**What the task requires**
Nothing in the entries below may be altered; print them as they stand.

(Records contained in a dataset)
╔══
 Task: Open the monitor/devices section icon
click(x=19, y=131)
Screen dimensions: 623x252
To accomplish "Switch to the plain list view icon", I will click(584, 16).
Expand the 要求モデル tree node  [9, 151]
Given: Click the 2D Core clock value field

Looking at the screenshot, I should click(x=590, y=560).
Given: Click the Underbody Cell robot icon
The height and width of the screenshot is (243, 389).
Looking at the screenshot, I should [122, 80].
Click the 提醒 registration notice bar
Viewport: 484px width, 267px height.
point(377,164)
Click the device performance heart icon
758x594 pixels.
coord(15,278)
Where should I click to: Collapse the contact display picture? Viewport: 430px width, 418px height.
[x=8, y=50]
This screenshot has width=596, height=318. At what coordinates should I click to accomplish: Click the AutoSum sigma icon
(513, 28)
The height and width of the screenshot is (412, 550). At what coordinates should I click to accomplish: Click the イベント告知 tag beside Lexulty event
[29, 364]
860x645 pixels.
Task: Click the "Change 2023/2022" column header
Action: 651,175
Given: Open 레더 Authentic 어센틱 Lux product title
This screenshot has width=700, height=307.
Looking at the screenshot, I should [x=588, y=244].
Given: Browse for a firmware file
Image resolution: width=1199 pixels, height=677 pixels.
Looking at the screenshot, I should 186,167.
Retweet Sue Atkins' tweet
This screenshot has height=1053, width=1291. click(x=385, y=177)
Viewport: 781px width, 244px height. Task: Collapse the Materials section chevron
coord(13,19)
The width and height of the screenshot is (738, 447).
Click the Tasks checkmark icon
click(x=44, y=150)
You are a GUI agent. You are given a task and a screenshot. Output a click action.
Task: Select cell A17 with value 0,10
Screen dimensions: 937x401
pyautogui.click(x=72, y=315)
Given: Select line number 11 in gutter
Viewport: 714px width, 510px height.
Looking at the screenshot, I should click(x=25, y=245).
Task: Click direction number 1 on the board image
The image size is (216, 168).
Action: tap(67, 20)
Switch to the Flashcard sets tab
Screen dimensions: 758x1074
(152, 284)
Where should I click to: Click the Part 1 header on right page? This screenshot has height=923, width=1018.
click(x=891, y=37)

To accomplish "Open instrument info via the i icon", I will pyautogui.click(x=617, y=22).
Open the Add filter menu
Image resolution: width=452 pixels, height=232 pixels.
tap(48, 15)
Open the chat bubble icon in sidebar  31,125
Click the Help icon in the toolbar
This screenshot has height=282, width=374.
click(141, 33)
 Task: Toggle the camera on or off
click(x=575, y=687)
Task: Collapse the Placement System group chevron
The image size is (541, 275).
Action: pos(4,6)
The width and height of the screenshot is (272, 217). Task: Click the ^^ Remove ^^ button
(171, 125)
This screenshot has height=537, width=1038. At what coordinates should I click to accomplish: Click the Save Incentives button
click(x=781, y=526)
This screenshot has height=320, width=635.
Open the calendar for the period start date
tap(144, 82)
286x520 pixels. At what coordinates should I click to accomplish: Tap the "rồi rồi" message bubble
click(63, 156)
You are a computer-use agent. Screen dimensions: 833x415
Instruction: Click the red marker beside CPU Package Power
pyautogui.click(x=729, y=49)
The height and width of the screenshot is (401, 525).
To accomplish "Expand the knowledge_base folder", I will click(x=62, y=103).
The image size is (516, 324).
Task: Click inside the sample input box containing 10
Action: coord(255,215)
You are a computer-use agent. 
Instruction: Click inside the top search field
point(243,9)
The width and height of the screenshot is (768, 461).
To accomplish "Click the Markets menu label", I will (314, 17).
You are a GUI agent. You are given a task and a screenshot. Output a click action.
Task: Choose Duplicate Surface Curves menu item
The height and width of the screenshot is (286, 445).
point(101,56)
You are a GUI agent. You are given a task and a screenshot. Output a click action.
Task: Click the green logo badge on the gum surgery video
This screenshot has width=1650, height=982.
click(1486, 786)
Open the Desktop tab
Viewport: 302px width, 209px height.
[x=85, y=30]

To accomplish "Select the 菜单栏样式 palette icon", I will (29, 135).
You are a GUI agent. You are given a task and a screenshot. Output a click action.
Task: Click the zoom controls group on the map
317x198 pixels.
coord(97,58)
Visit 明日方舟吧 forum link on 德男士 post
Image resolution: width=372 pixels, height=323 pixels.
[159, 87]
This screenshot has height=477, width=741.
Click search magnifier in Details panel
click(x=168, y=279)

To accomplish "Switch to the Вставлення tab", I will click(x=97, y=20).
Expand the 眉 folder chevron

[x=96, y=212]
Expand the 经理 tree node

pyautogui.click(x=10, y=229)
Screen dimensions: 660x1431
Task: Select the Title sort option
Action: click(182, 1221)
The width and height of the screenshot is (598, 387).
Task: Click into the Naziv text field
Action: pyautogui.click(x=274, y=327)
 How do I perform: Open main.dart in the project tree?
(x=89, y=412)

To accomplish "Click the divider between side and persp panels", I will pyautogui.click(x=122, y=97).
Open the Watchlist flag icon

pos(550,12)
╚══
**Result**
 Task: Open the monitor/devices section icon
click(x=19, y=131)
Screen dimensions: 623x252
To accomplish "Switch to the plain list view icon", I will click(584, 16).
Expand the 要求モデル tree node  [9, 151]
Given: Click the 2D Core clock value field

Looking at the screenshot, I should click(x=590, y=560).
Given: Click the Underbody Cell robot icon
The height and width of the screenshot is (243, 389).
Looking at the screenshot, I should [122, 80].
Click the 提醒 registration notice bar
Viewport: 484px width, 267px height.
point(377,164)
Click the device performance heart icon
758x594 pixels.
coord(15,278)
Where should I click to: Collapse the contact display picture? Viewport: 430px width, 418px height.
[x=8, y=50]
This screenshot has width=596, height=318. At what coordinates should I click to accomplish: Click the AutoSum sigma icon
(513, 28)
The height and width of the screenshot is (412, 550). At what coordinates should I click to accomplish: Click the イベント告知 tag beside Lexulty event
[29, 364]
860x645 pixels.
Task: Click the "Change 2023/2022" column header
Action: 651,175
Given: Open 레더 Authentic 어센틱 Lux product title
This screenshot has width=700, height=307.
Looking at the screenshot, I should [x=588, y=244].
Given: Browse for a firmware file
Image resolution: width=1199 pixels, height=677 pixels.
Looking at the screenshot, I should 186,167.
Retweet Sue Atkins' tweet
This screenshot has height=1053, width=1291. click(x=385, y=177)
Viewport: 781px width, 244px height. Task: Collapse the Materials section chevron
coord(13,19)
The width and height of the screenshot is (738, 447).
Click the Tasks checkmark icon
click(x=44, y=150)
You are a GUI agent. You are given a task and a screenshot. Output a click action.
Task: Select cell A17 with value 0,10
Screen dimensions: 937x401
pyautogui.click(x=72, y=315)
Given: Select line number 11 in gutter
Viewport: 714px width, 510px height.
Looking at the screenshot, I should click(x=25, y=245).
Task: Click direction number 1 on the board image
The image size is (216, 168).
Action: tap(67, 20)
Switch to the Flashcard sets tab
Screen dimensions: 758x1074
(152, 284)
Where should I click to: Click the Part 1 header on right page? This screenshot has height=923, width=1018.
click(x=891, y=37)

To accomplish "Open instrument info via the i icon", I will pyautogui.click(x=617, y=22).
Open the Add filter menu
Image resolution: width=452 pixels, height=232 pixels.
tap(48, 15)
Open the chat bubble icon in sidebar  31,125
Click the Help icon in the toolbar
This screenshot has height=282, width=374.
click(141, 33)
 Task: Toggle the camera on or off
click(x=575, y=687)
Task: Collapse the Placement System group chevron
The image size is (541, 275).
Action: pos(4,6)
The width and height of the screenshot is (272, 217). Task: Click the ^^ Remove ^^ button
(171, 125)
This screenshot has height=537, width=1038. At what coordinates should I click to accomplish: Click the Save Incentives button
click(x=781, y=526)
This screenshot has height=320, width=635.
Open the calendar for the period start date
tap(144, 82)
286x520 pixels. At what coordinates should I click to accomplish: Tap the "rồi rồi" message bubble
click(63, 156)
You are a computer-use agent. Screen dimensions: 833x415
Instruction: Click the red marker beside CPU Package Power
pyautogui.click(x=729, y=49)
The height and width of the screenshot is (401, 525).
To accomplish "Expand the knowledge_base folder", I will click(x=62, y=103).
The image size is (516, 324).
Task: Click inside the sample input box containing 10
Action: coord(255,215)
You are a computer-use agent. 
Instruction: Click inside the top search field
point(243,9)
The width and height of the screenshot is (768, 461).
To accomplish "Click the Markets menu label", I will (314, 17).
You are a GUI agent. You are given a task and a screenshot. Output a click action.
Task: Choose Duplicate Surface Curves menu item
The height and width of the screenshot is (286, 445).
point(101,56)
You are a GUI agent. You are given a task and a screenshot. Output a click action.
Task: Click the green logo badge on the gum surgery video
This screenshot has width=1650, height=982.
click(1486, 786)
Open the Desktop tab
Viewport: 302px width, 209px height.
[x=85, y=30]

To accomplish "Select the 菜单栏样式 palette icon", I will (29, 135).
You are a GUI agent. You are given a task and a screenshot. Output a click action.
Task: Click the zoom controls group on the map
317x198 pixels.
coord(97,58)
Visit 明日方舟吧 forum link on 德男士 post
Image resolution: width=372 pixels, height=323 pixels.
[159, 87]
This screenshot has height=477, width=741.
Click search magnifier in Details panel
click(x=168, y=279)

To accomplish "Switch to the Вставлення tab", I will click(x=97, y=20).
Expand the 眉 folder chevron

[x=96, y=212]
Expand the 经理 tree node

pyautogui.click(x=10, y=229)
Screen dimensions: 660x1431
Task: Select the Title sort option
Action: click(182, 1221)
The width and height of the screenshot is (598, 387).
Task: Click into the Naziv text field
Action: pyautogui.click(x=274, y=327)
 How do I perform: Open main.dart in the project tree?
(x=89, y=412)

To accomplish "Click the divider between side and persp panels", I will pyautogui.click(x=122, y=97).
Open the Watchlist flag icon

pos(550,12)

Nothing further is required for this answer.